• Set exercise: Add 149 to each coordinate in the answers, then write the rows out again with their requests, starting at the line that has "Where should I" and going through the end of the rows. Leave out the pictures.

• Dataset content:
begin

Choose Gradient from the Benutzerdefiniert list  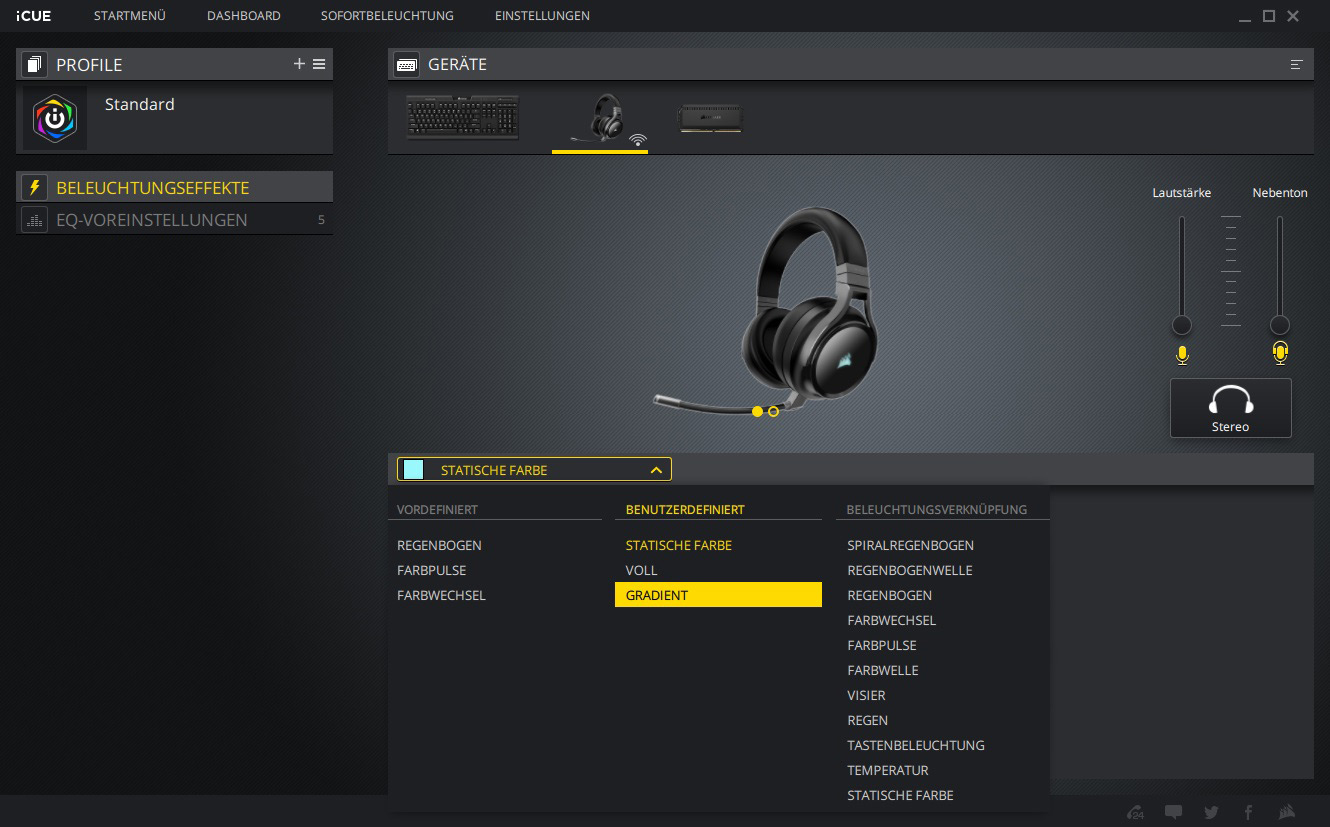pos(717,595)
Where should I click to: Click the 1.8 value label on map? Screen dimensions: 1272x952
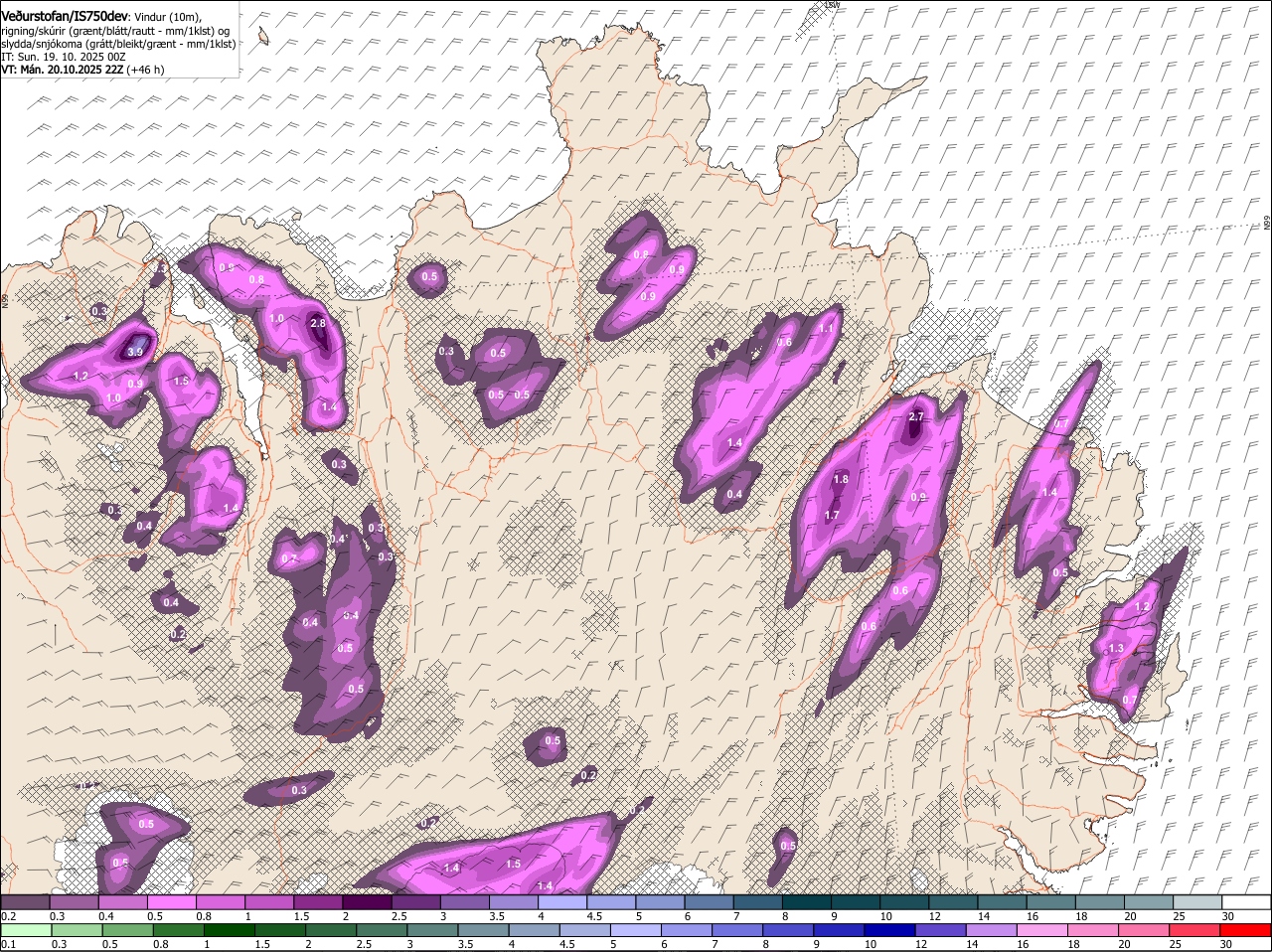coord(841,479)
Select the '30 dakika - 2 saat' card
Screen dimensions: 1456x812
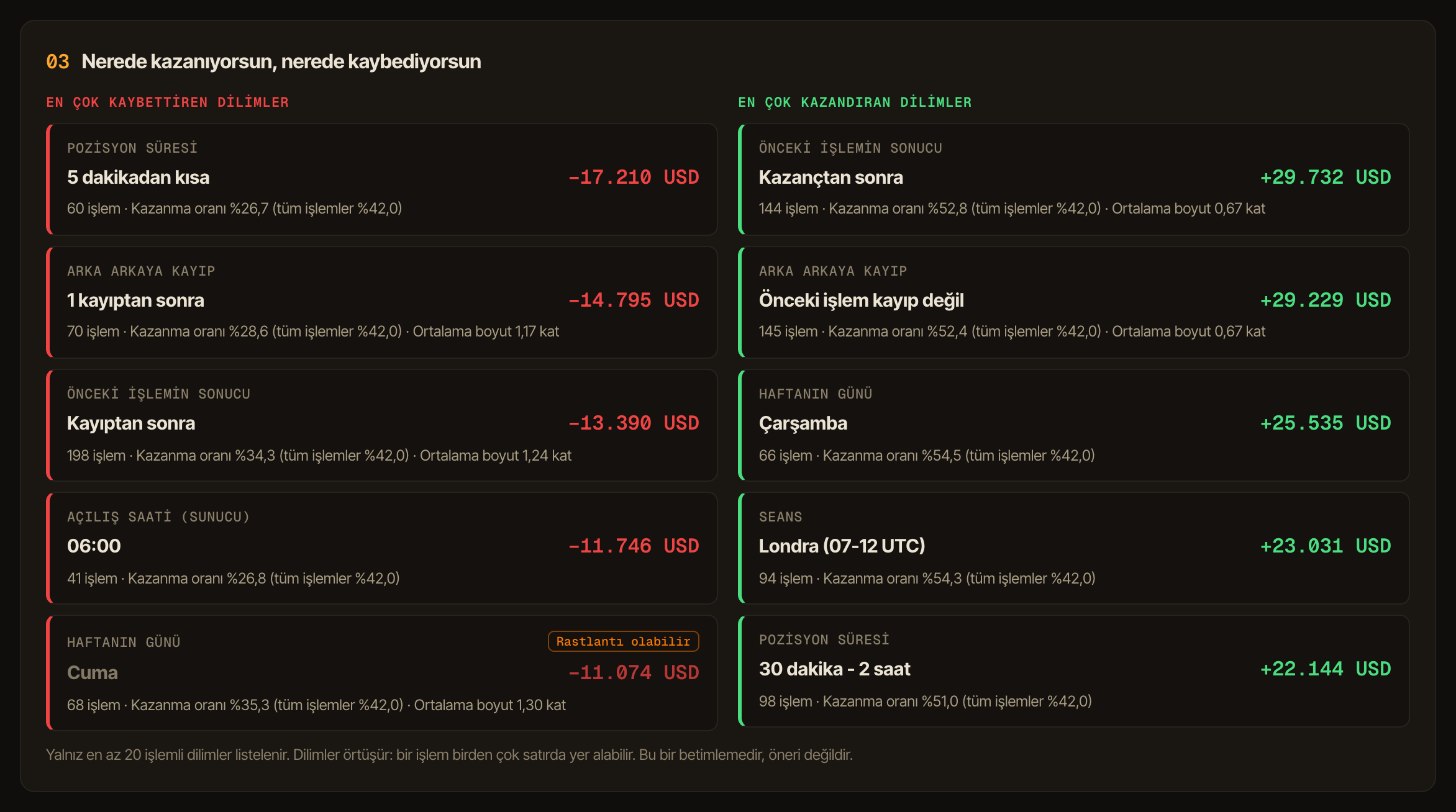(x=1073, y=670)
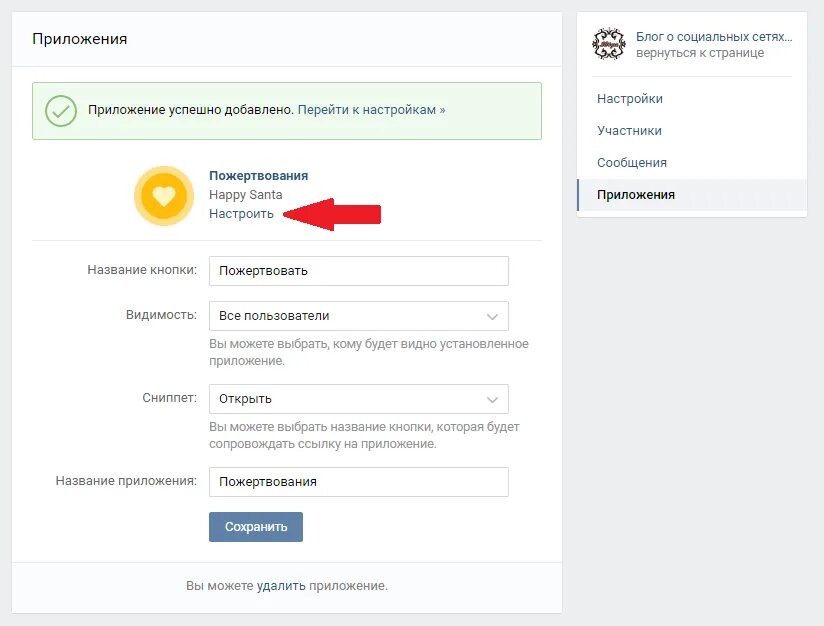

end

• Task output:
Where should I click to: Click the 1.8 value label on map? Screen dimensions: 1272x952
coord(990,628)
Select the '30 dakika - 2 saat' card
Screen dimensions: 1456x812
(x=1222, y=819)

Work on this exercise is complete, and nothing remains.